Jason Smith

Orlando on pace for consumer-bankruptcy record

May
20
2010
By Richard Burnett-Orlando Sentinel

Personal bankruptcies have roared back to record levels in Central Florida, only a few years after Congress overhauled the nation's bankruptcy law in an attempt to rein in the number of people declaring themselves broke.

Fueled by the worst recession and highest unemployment in decades, bankruptcies in the Orlando area last year exceeded the record set earlier in the decade, before the new law made it tougher for people to erase their debts.

And the region, suffering through one of the longest and deepest housing slumps in the country, is on pace to set another record for bankruptcies this year.

According to data compiled by U.S. Bankruptcy Court in Orlando, bankruptcies in the region jumped to 20,305 last year, an increase of nearly 60 percent compared with 2008. That total also broke the previous record of 17,770 filings set in 2005, when cash-strapped consumers here and across the country rushed to declare themselves insolvent before the new, tougher bankruptcy law took effect that fall.

Orlando's bankruptcy caseload grew at a faster pace last year than Tampa's (up 42 percent) or Jacksonville's (up 32 percent). All three regions are part of the U.S. Bankruptcy Court for the Middle District of Florida.

Nationally, almost 1.5 million debtors filed for bankruptcy last year, a 32 percent increase from 2008. But last year's nationwide total was still almost 30 percent shy of its 2005 record of nearly 2.1 million, according to data compiled by the American Bankruptcy Institute and National Bankruptcy Research Center.

So far this year in Central Florida, more than 7,700 cases have been filed in Orlando's bankruptcy court, records there show. That total, as of April 30, was running 26 percent ahead of last year's record-setting pace.

Almost 97 percent of the region's bankruptcies these days are filed by individuals, rather than businesses, as the sour economy continues to wear on local households.

Lynn Jones (who asked that her first name not be used) said she and her husband filed personal bankruptcy in 2009 as a last resort after absorbing a series of financial blows, including the loss of his construction job.

It fell to Jones, a health-care manager living in Seminole County, to support the family household, which includes her 77-year-old mother, the couple's grown daughter (who moved back in after losing her job) and a granddaughter. Jones took on two side jobs to make more money, but it still wasn't enough.

"I was able to hold it together for a while, but I had to worry about how long it would take before everyone got back on their feet," Jones said, "and how long could I last without doing something [like bankruptcy] that would help our finances."

Jones' story is a familiar one these days, according to Lori Patton, the Orlando bankruptcy lawyer who represented her.
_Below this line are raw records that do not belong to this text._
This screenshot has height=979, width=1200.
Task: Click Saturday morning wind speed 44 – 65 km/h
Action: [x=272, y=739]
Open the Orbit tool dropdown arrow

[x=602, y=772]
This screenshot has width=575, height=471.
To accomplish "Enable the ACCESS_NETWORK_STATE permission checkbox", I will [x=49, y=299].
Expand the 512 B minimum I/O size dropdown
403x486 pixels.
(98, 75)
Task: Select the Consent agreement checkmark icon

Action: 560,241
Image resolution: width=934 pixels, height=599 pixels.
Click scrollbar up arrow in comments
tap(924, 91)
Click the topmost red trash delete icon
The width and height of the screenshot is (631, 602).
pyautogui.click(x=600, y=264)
Extended-family households are one of the main causes of personal bankruptcy these days, she said, along with joblessness and housing woes.

"We have a lot of multigenerational households now: parents whose children and grandchildren have moved back because of one issue or the other," she said. "The parents may have been doing OK by themselves, but with more mouths to feed, they're just in over their heads."
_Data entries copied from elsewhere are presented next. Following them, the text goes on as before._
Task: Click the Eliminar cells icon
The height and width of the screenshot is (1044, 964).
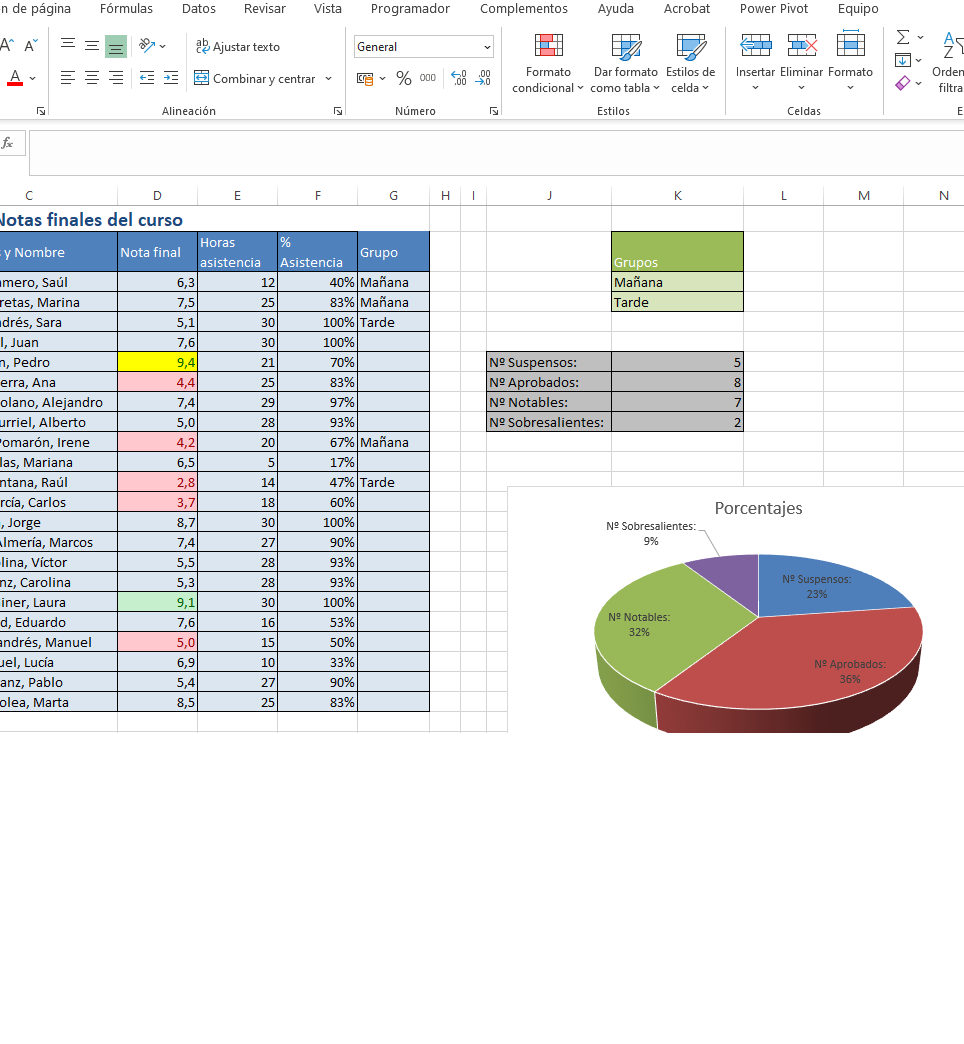Action: pyautogui.click(x=801, y=46)
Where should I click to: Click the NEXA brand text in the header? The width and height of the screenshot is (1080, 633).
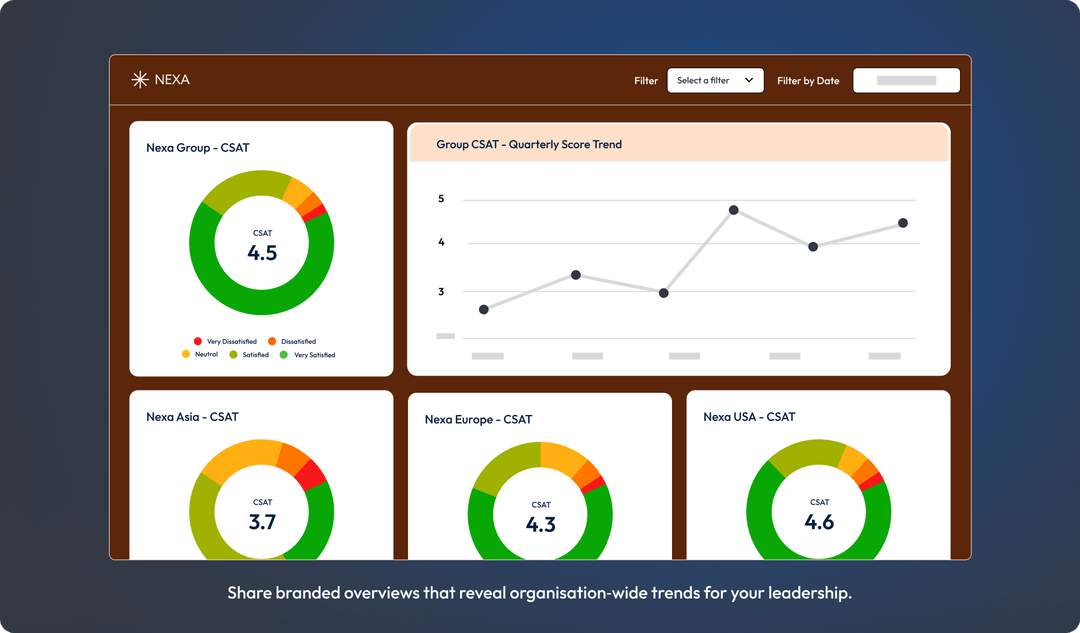click(x=172, y=79)
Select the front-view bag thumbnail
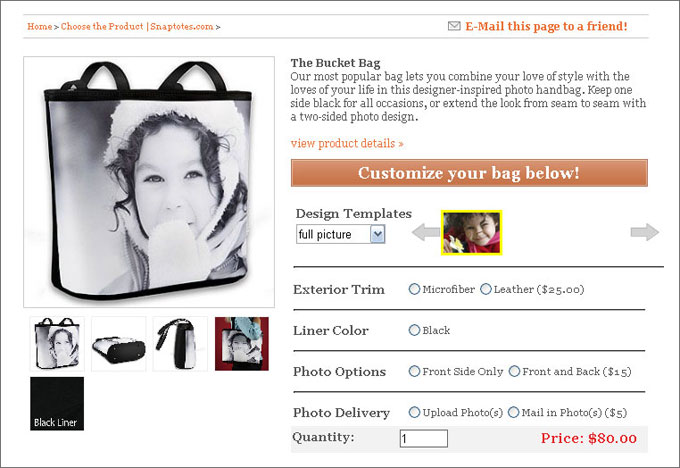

Nationwide, bankruptcies in the first quarter rose 17.5 percent from the same period last year to 388,148. In March alone, nearly 149,270 cases were filed — the largest monthly tally since the 2005 bankruptcy-reform law took effect.

"The sustained economic pressures of unemployment, coupled with high pre-existing debt burdens, are a formula for consumer filings to surpass 1.5 million" this year, Sam J. Gerdano, executive director of the American Bankruptcy Institute, said in a written statement.

In some cases, the "pre-existing debt" load can be huge, especially for small-business owners struggling to stay afloat, said Jackie Royal, a paralegal and case assistant with the Lake Mary law firm of Jonathan B. Alper.

Royals said a client who owned restaurants in Volusia County had fought to save them by charging business-related expenses on his personal credit cards. By the time he filed for bankruptcy, he had amassed $1 million in unsecured debt, including $750,000 in credit-card balances.

"That's obviously pretty extreme," Royal said, "but we have had a lot of people like that who own their own business who have come to us with some pretty big personal debt."

Patton said many individuals trying to fend off insolvency wipe out their savings, withdraw retirement funds and max out their credit cards in hopes they can turn things around. Too often those people end up in worse shape than if they had taken action earlier, she said.

Jones and her husband filed a Chapter 13 bankruptcy, which enabled them to restructure their personal debt and their delinquent mortgage so that they matched their current income.

That made it worth dealing with the stigma of a bankruptcy filing and the knowledge their credit will be damaged for years, Jones said.

"I figured that, yes, it'll affect our credit for a while, but so what? We will be hanging on to our house and having a roof over my family's head," she said. "It's also relieved the stress of all the harassing calls that come with being in debt. I feel much more stable now financially. We're getting better at managing our budget. Things are getting better."